INVESTIGATORS say that a problem with an onboard computer might have caused a Qantas jet to suddenly drop out of the sky.
The Qantas Airbus A330-300, with 303 passengers and a crew of 10, struck what the airline described as a "sudden change in altitude" problem mid-air incident between Singapore and Perth.
What we would describe as a “large plane suddenly plummeting to earth for no apparent reason” problem caused the plane to make an emergency landing at Learmonth, about 40 kilometres from Exmouth with more than 20 of the passengers and crew aboard seriously injured. Some had spinal injuries and others limped out of the grounded plane with broken bones and cuts.

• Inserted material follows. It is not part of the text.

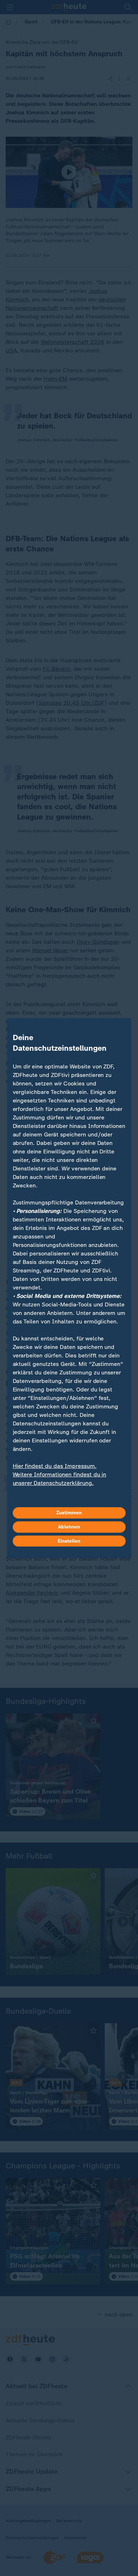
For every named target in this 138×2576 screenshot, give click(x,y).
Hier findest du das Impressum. (55, 1466)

Pilots received electronic centralised aircraft monitoring messages in the cockpit relating to some irregularity with the aircraft's elevator control system.
In another euphemism the aircraft then "departed level flight", and climbed approximately 300 feet for no apparent reason.
The crew had initiated the non-normal checklist response actions when the plane abruptly pitched nose down. Or went arse over tit as we would less euphemistically say.
L'Inq
AP
You *might* describe it as “large plane suddenly plummeting to earth for no apparent reason” problem , but since it didn't plummet to earth, that would be dumb. It didn't go arse over tit, either, so that would be dumb too. What it did do, from the sound of it, was throw the people in the rear seats into the roof, hard. Glad I wasn't there.
"departed level flight" - What a great way of putting it.

Comparable to my "deviation from standardised perambulation" last time I was "full of weekend cheer" I suppose.

Shonky.
Airbus were told not to install the hal9000 series as it had homicidal tendencies but surplus discount must have been attractive.